Technical Abstract: Sustainable agriculture is vital for achieving the Sustainable Development Goals (SDG) and reducing food insecurity. Efficient water management and optimal vegetation growth are key components for achieving these goals. This study employs the Vegetation Photosynthesis Model (VPM) to estimate gross primary production (GPP - CO2 captured by vegetation), and the Vegetation Transpiration Model (VTM) to monitor the minimum water used by vegetation to build biomass across diverse agroecosystems. Moderate spatial resolution optical data inputs can be limiting in complex agroecosystems.
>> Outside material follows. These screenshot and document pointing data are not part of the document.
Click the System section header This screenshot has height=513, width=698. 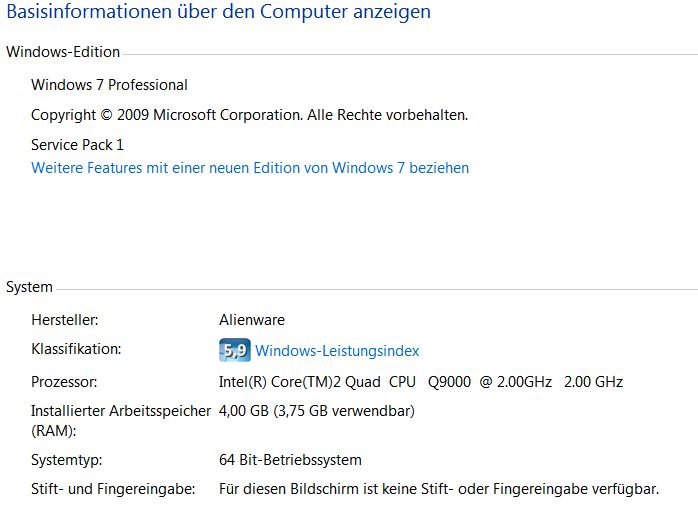(x=30, y=287)
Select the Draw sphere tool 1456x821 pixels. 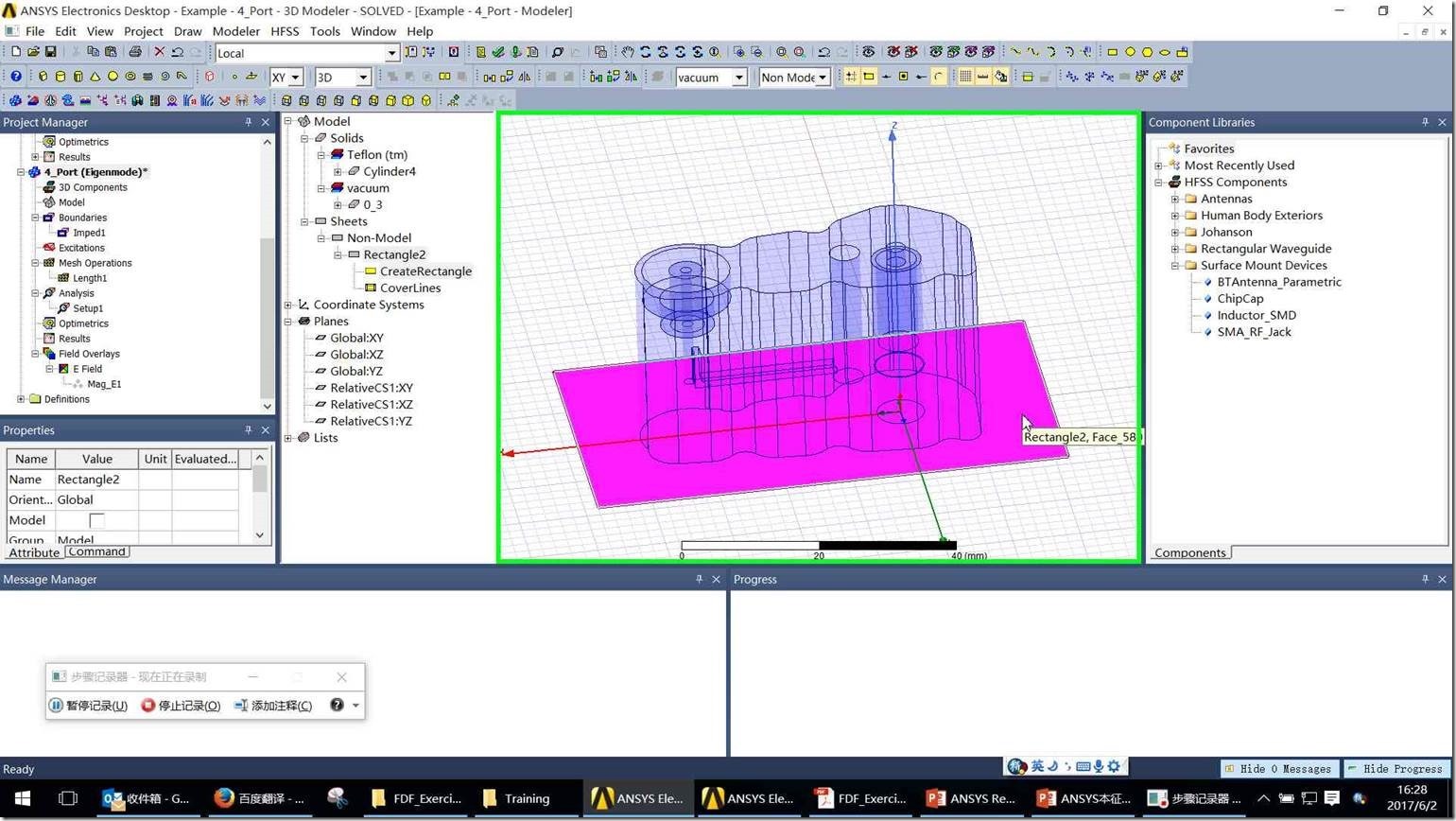coord(113,77)
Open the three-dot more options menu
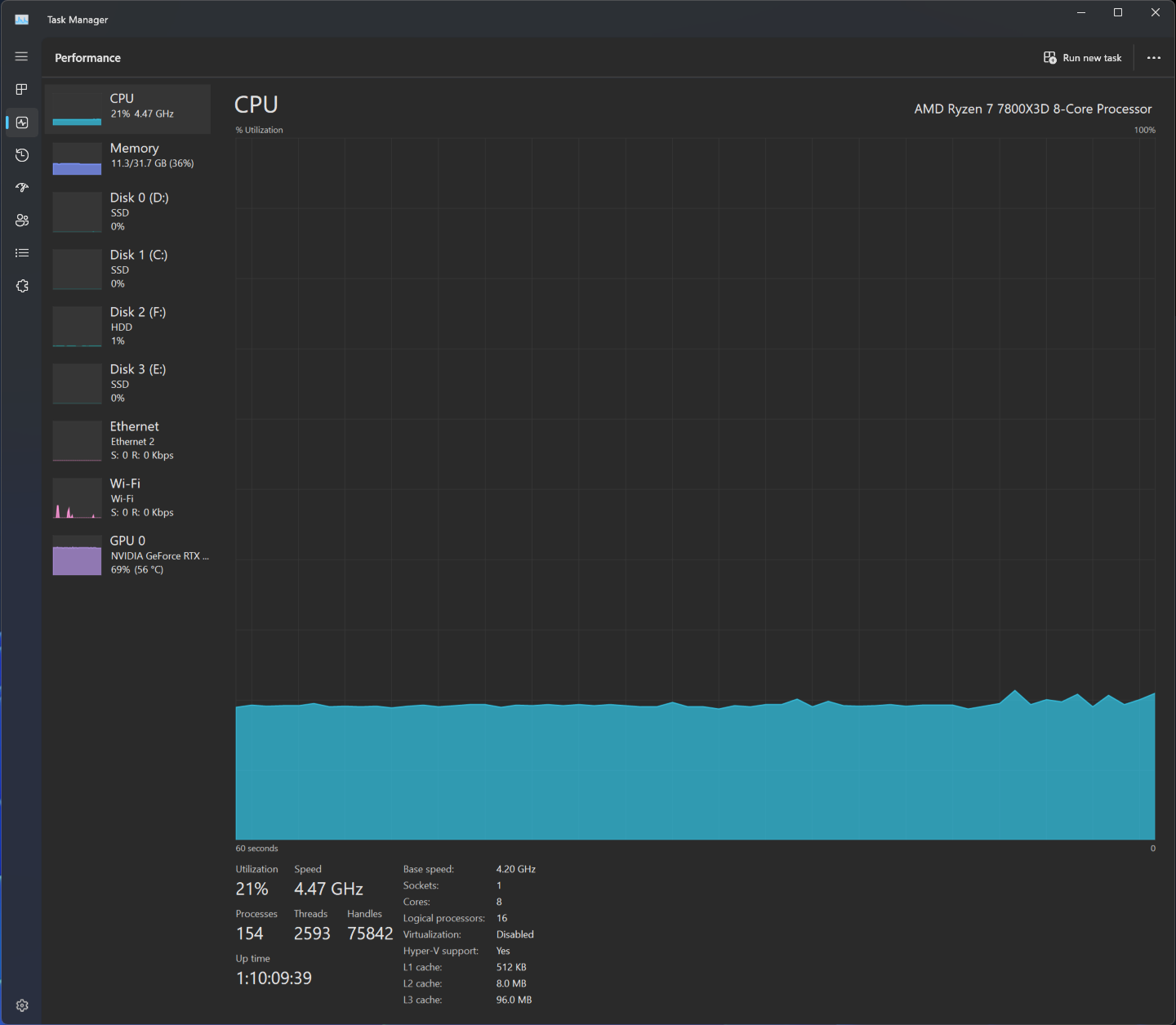 click(x=1153, y=58)
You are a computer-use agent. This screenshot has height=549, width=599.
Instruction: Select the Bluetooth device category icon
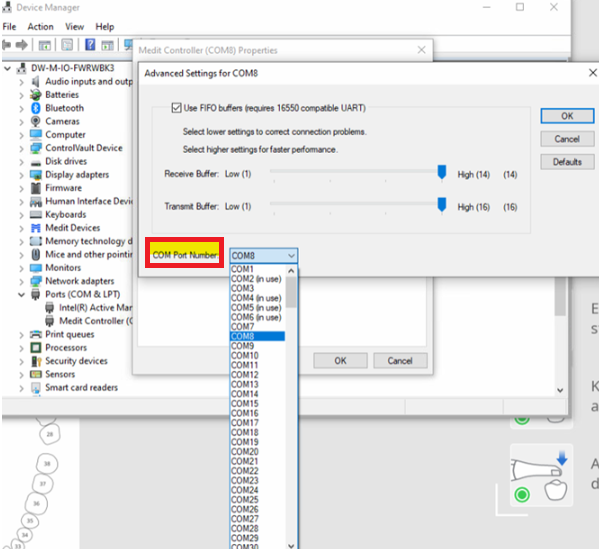(x=36, y=108)
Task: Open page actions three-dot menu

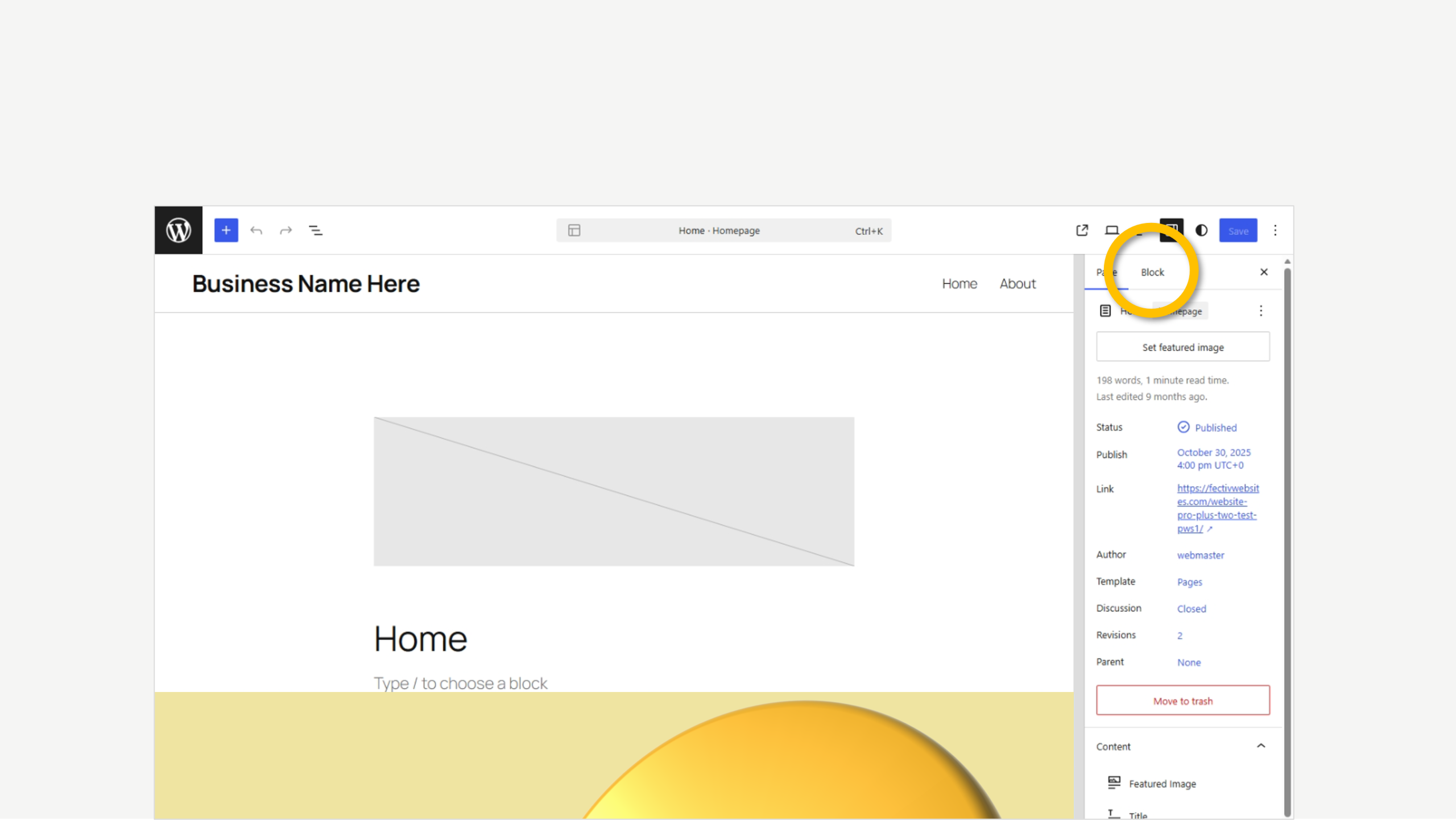Action: 1261,310
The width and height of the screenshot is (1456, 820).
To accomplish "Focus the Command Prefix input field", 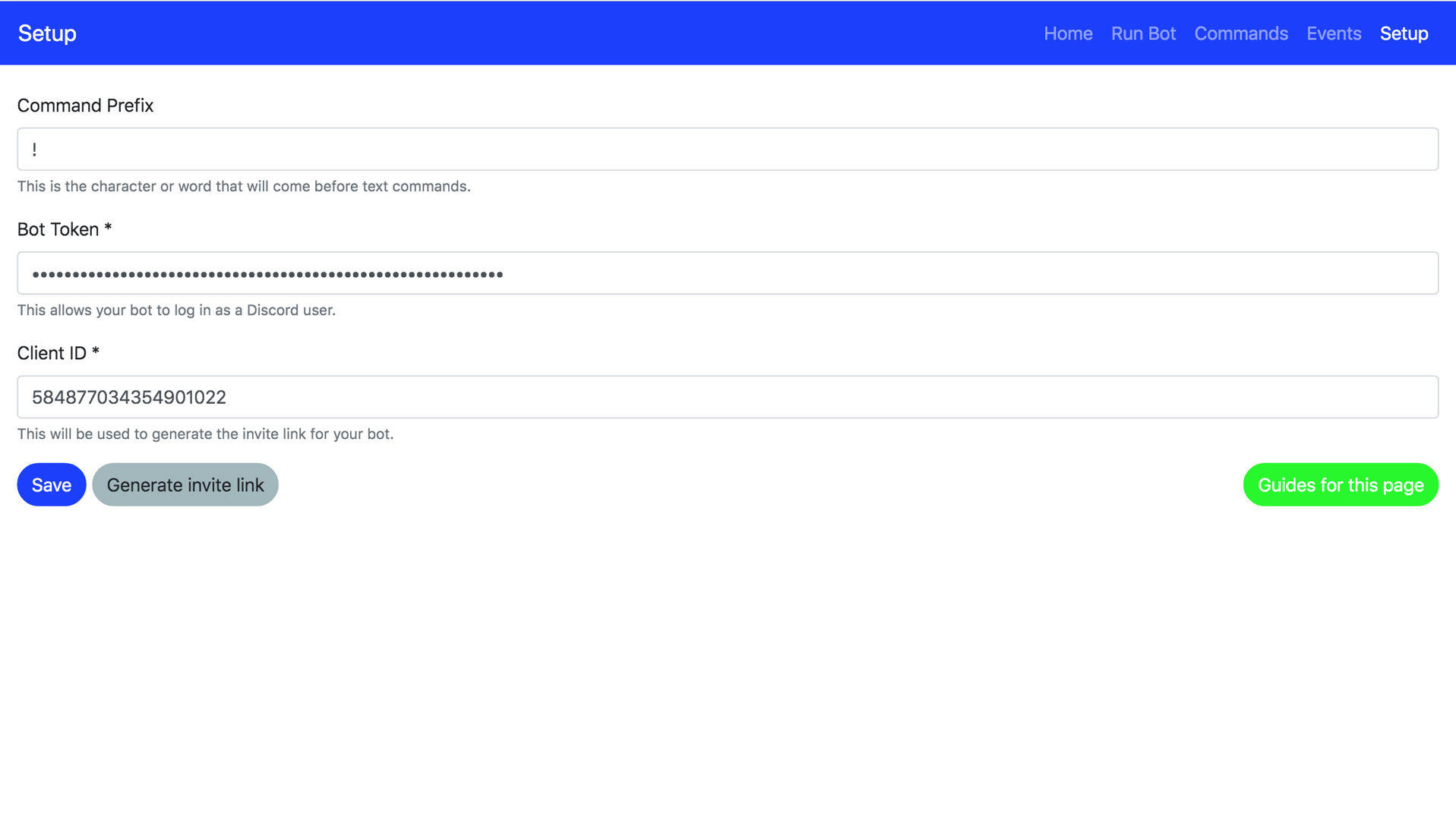I will (727, 149).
Thus, we integrated and fused optical data from Landsat and Sentinel-2, producing continuous high spatial resolution inputs to calculate transpiration and GPP at 10 m in selected Oklahoma counties. The combined use of VPM and VTM offers a better understanding of water use efficiency and crop productivity. The VPM provides insights into CO2 captured by plants, contributing to sustainable agriculture practices and potential CO2 offsets. We validated our transpiration estimates against existing evapotranspiration (ET) models and water usage reports from irrigated crops in selected counties. Additionally, we evaluated our yield estimates at the county level using the USDA NASS data, underscoring the consistency and accuracy of the VPM yield predictions. This study investigates the potential of VPM and VTM as tools for field-level and regional estimates of water use, yields, and CO2 sequestration across a diverse agricultural landscape. These estimates can enhance water use efficiency and yield optimization. The integration of VPM and VTM with 10 m satellite data marks a significant advancement in precision agriculture, aligning with global efforts to optimize water resources, boost crop productivity, and mitigate rising atmospheric CO2. This work establishes a new benchmark for data-driven agriculture, offering a robust and scalable solution that aligns with broader environmental sustainability and climate resilience goals.